══ Records provided ══
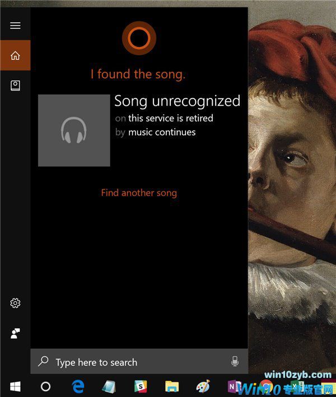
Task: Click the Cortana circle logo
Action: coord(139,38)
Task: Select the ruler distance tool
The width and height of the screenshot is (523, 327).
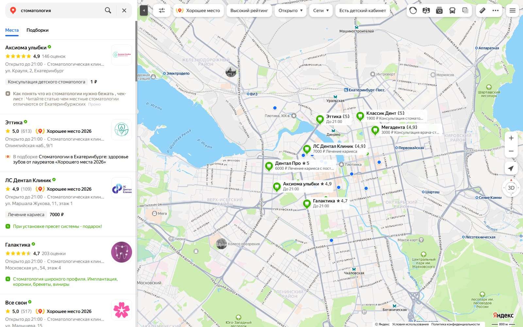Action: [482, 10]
═══
══ Records provided ══
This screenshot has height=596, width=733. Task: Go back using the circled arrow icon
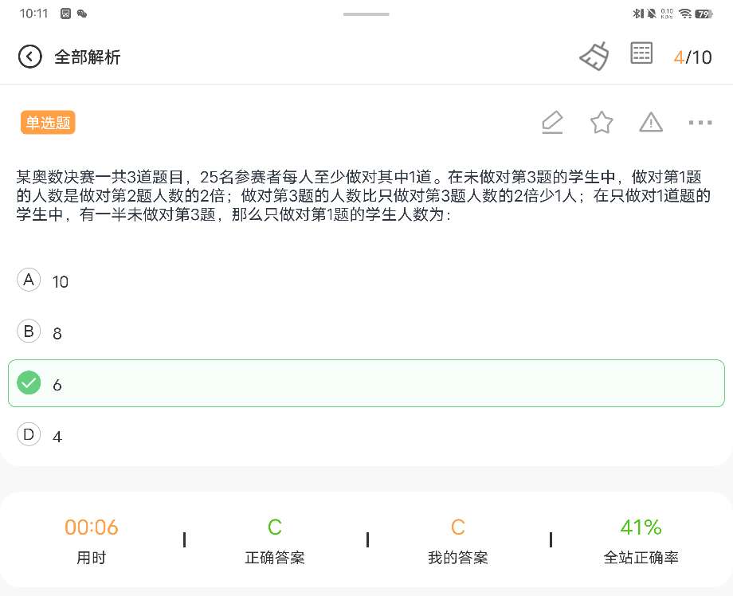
═══
■ **Exercise task**: List every line of the data above that contains the word "height".

■ **Expected answer**:
The width and height of the screenshot is (523, 327).
This screenshot has height=596, width=733. Task: Go back using the circled arrow icon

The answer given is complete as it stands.